患者側にしてみれば、苦痛を取り除きたくて医者にかかっているわけだから、自分の病気や症状に関しての情報を集めて、解決策を捜すのは当然だ。
そうなると3分診療なんてやっている医者は閑古鳥が鳴くし、そう言う姿勢の病院は、経営が成り立たなくなる。
加速する医者離れ
パソコンとインターネットの普及によって、医者と患者の関係は劇的に変わってしまった。
医療は分業化と専門化によって大きく進歩したわけだが、それが逆に自分の専門外の知識に疎い医師を生むことになってしまった。
医者は、自分の専門外の病気の治療法については、古い知識しか持っていないことがあり、それ故、賢くなった患者を納得させることができず、診療時間は長くなる。

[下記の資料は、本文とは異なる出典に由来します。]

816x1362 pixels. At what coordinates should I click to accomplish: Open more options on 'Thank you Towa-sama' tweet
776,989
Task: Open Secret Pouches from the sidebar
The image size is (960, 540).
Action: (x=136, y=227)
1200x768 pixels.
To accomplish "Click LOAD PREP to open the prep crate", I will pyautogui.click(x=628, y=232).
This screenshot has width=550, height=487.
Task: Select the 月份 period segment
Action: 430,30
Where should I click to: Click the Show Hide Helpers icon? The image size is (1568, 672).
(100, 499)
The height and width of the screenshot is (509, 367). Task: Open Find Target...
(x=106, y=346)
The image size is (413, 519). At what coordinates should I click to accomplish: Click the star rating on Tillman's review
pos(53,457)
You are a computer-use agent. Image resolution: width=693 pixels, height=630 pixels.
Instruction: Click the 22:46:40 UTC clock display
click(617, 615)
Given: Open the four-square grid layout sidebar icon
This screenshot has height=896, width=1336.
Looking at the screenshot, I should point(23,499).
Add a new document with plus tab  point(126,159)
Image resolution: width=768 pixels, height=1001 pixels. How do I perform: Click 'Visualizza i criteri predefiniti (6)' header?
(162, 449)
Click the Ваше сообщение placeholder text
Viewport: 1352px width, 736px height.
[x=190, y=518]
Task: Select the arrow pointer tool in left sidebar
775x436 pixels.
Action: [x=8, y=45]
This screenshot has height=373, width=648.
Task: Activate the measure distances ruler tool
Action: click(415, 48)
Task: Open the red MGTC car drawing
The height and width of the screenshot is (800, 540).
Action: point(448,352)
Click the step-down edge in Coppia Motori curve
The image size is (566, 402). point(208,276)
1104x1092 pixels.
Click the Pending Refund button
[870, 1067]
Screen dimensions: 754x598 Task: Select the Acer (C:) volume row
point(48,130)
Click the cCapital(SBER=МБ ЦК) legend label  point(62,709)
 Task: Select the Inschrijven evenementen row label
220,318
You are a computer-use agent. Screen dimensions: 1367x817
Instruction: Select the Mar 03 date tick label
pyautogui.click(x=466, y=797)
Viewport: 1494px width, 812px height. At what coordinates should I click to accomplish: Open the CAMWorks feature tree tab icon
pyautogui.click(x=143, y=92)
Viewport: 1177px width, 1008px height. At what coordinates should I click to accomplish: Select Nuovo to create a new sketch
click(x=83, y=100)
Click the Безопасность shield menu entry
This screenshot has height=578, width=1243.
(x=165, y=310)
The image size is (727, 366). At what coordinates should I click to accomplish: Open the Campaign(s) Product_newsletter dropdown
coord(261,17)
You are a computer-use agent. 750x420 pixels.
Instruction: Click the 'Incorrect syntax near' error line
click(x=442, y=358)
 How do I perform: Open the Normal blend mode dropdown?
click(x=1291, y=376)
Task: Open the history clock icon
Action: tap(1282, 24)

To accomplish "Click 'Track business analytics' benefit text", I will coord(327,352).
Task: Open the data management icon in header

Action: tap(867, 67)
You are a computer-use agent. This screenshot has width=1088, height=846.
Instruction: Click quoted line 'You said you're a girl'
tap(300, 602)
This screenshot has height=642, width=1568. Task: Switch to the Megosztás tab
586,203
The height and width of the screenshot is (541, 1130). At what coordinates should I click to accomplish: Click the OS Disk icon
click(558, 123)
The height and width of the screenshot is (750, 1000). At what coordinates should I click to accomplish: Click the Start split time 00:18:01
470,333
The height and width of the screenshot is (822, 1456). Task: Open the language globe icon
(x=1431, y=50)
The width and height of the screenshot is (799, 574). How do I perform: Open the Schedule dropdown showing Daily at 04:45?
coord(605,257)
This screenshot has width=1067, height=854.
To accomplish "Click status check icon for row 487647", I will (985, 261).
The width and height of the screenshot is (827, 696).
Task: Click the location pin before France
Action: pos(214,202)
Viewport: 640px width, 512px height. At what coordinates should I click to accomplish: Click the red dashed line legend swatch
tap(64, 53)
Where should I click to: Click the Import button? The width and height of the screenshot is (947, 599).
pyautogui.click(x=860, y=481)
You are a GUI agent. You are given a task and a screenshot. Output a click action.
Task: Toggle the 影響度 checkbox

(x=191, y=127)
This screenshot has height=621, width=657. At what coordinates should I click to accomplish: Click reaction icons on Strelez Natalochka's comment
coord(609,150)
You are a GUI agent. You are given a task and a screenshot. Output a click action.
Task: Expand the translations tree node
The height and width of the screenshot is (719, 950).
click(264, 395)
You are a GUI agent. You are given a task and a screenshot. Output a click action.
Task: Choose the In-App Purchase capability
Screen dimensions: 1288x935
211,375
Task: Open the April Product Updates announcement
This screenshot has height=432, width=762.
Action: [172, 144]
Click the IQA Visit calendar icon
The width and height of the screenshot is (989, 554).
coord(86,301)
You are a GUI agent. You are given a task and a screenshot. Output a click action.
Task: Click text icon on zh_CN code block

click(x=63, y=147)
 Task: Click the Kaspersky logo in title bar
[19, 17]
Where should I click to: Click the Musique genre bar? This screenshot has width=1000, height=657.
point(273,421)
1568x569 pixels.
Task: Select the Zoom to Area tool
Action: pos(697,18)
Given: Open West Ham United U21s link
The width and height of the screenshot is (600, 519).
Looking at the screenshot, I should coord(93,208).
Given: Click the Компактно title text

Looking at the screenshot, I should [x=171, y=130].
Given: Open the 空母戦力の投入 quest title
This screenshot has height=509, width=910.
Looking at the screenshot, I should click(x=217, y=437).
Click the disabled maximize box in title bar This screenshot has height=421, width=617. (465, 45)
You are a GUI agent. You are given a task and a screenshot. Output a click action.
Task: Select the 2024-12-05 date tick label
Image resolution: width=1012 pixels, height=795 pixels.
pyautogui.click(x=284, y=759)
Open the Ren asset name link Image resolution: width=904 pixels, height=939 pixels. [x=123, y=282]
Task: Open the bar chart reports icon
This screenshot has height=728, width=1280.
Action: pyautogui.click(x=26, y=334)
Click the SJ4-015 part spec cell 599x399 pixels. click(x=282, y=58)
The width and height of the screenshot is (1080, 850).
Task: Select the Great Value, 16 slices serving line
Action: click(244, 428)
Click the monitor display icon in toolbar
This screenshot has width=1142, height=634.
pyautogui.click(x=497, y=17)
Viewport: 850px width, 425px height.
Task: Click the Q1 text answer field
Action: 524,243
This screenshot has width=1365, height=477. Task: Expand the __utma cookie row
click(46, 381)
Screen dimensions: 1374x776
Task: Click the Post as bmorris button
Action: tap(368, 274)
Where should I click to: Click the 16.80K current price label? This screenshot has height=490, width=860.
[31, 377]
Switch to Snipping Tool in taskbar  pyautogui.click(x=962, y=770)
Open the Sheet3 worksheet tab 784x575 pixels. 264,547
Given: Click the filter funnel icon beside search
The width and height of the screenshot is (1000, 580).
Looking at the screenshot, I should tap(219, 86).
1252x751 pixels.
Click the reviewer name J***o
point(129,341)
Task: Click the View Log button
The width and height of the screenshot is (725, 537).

天下り的に治療法を押しつけ、3分診療で良しとする医師や病院は、ネット上の口コミなども手伝って、どんどん不人気になって閑古鳥が鳴くようになる。
一方、患者はと言うと、血圧計などの各種家庭用医療機器を購入し、検査キットを利用し、そして病院や医院ではなく薬局、整体やマッサージ、東洋医学などの代替医療で自分の抱える健康問題を解決しようとしている。
そしてもっと進んで、自分の健康を維持するためにサプリメントやエクササイズを利用し、積極的な健康維持に努めている。
ウィキペディアの代替医療の記事によると、アメリカでは、1990年には代替医療を利用する回数が従来医療を上回り、しかも学歴が高い人、収入の多い人、知識人層など時代を先導してゆくとされる人たちほど、代替療法のほうを評価し、積極的に利用しているという。
ラジオ体操の起源は、アメリカの生命保険会社が普及させたということだが、生命保険会社や医療保険会社など、顧客の健康が自社の利益になるような企業では、さらに顧客の健康増進のために、定期的な検査などを実施して顧客に疾病リスクを伝え、早期の対応を求めたりし始めるだろう。
そうやって人々や企業や保険会社がプロシューマ活動を熱心に行い始めると、医療費もドンドン減って行くし、人々は自分なりの健康を手に入れることができる。
もちろんその間に、多くの医者が廃業し、病院が潰れるだろうけれど。